(PASSAGE PROVIDED Opens)

The GPW Group’s EBITDA amounted to PLN 54.7 million in January-March 2025, an increase of 25.7% year on year. The EBITDA margin reached 41.3%, an increase of 4.5 percentage points year on year. The net profit attributable to owners of the parent entity amounted to PLN 50.5 million, up 27.8% year on year.
“Strong investor activity and favourable equity market conditions ensured the Group’s record-high revenue in Q1 2025. As the revenue was high and operating expenses remained under control, the cost/income ratio was reduced to 65.8%, the lowest in twelve quarters. We have recorded a growth rate of expenses lower than the revenue growth rate for the fourth quarter in a row, which has a positive impact on the Group’s profitability. This is the best proof that the strategy we are pursuing is delivering the expected results,” said Tomasz Bardziłowski, President of the Management Board of the Warsaw Stock Exchange.

(PASSAGE PROVIDED Closes)
(PROVIDED INFORMATION Opens)

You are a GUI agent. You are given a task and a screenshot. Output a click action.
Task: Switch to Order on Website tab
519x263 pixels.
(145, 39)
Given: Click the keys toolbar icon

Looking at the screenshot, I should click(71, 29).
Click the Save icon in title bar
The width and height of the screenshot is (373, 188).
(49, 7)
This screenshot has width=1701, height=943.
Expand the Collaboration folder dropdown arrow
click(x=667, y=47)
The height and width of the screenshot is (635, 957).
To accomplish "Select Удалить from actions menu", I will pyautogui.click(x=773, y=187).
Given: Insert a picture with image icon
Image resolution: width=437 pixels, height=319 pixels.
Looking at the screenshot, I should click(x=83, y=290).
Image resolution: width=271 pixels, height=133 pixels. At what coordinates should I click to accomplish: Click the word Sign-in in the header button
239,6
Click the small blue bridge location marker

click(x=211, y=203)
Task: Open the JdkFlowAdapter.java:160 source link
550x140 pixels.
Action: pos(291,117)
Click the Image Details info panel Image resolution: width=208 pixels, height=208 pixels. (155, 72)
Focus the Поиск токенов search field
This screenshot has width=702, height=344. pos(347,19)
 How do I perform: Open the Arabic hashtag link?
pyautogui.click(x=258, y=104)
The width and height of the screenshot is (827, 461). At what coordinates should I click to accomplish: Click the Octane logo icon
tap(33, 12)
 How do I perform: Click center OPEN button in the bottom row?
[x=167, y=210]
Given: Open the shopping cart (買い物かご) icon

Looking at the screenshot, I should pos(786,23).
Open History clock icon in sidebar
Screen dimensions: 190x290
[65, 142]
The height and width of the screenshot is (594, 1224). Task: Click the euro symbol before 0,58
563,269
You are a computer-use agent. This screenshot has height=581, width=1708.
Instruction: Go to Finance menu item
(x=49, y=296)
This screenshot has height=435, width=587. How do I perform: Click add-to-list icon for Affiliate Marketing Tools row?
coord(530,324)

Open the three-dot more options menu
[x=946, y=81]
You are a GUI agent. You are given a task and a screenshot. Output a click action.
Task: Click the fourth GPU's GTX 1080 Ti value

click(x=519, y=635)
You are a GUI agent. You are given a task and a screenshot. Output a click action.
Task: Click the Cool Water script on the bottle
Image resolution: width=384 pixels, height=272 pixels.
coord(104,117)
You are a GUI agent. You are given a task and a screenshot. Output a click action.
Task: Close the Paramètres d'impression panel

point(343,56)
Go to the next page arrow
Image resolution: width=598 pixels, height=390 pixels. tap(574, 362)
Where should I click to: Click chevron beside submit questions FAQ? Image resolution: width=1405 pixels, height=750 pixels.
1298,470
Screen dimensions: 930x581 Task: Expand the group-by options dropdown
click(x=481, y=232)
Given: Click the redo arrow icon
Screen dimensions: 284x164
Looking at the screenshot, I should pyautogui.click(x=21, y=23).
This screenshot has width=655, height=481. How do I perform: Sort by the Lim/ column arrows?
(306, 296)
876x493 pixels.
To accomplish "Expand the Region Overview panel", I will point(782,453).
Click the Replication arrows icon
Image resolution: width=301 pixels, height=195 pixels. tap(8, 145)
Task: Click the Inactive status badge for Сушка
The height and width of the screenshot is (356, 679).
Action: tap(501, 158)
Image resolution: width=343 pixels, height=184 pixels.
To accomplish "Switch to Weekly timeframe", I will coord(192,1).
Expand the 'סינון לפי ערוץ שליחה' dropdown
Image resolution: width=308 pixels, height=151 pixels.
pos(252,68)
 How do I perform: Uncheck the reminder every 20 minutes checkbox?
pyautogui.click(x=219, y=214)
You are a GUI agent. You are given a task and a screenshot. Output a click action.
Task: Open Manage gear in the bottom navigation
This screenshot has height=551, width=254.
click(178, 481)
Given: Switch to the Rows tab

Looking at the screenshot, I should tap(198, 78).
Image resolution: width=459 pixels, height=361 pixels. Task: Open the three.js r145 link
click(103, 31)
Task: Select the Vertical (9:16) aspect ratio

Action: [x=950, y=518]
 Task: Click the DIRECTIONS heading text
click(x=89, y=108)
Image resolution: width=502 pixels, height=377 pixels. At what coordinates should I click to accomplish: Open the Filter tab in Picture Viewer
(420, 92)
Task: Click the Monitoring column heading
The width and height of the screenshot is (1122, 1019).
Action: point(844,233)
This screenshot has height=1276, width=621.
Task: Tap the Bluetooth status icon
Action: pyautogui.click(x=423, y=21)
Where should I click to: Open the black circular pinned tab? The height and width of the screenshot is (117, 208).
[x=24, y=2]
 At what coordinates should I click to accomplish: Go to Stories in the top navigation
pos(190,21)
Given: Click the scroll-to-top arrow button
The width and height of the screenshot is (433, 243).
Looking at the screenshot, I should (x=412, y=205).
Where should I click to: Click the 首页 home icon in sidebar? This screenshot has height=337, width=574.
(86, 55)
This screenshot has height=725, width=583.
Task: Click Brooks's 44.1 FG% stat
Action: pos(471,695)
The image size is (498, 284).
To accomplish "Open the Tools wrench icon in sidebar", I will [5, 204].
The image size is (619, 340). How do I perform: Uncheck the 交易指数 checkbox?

(PROVIDED INFORMATION Closes)

■ **ACTIVITY 1**: Return the portion of the GPW results passage between "The GPW Group’s" and "27.8% year on year.", inclusive.
■ **ACTIVITY 2**: According to the GPW results passage, why was the Group's cost/income ratio reduced in Q1 2025? Answer in one to three sentences.
■ **ACTIVITY 3**: Extend the GPW results passage beyond its final sentence.
These records were taken from a separate source.

■ **ANSWER SECTION 1**:
The GPW Group’s EBITDA amounted to PLN 54.7 million in January-March 2025, an increase of 25.7% year on year. The EBITDA margin reached 41.3%, an increase of 4.5 percentage points year on year. The net profit attributable to owners of the parent entity amounted to PLN 50.5 million, up 27.8% year on year.

■ **ANSWER SECTION 2**: The cost/income ratio fell to 65.8% because revenue was high while operating expenses remained under control. This was its lowest level in twelve quarters.

■ **ANSWER SECTION 3**:
The key event on the primary market in Q1 2025 was the new listing of Diagnostyka, the largest network of medical laboratories in Poland. Its IPO worth approximately PLN 1.7 billion was the first IPO on GPW this year and the fourth largest IPO in Europe in Q1 2025.
The first three months of the year brought stronger activity on the Catalyst market as well. The value of bonds introduced to Catalyst increased by 43.4% year on year, reaching PLN 11.3 billion. The largest corporate bond issues were completed by Benefit Systems at PLN 1 billion and by Polenergia at PLN 750 million, introduced in the Warsaw Sustainable Segment.
As many as seven new issuers were newly listed on Catalyst in March alone, the most intensive month this year by the number of new listings. The issuers included local governments: the City of Katowice, the City of Kobyłka, the Municipality of Kolbudy, and the Municipality of Sopot. Local governments are increasingly using the capital market as a source of financing for long-term development.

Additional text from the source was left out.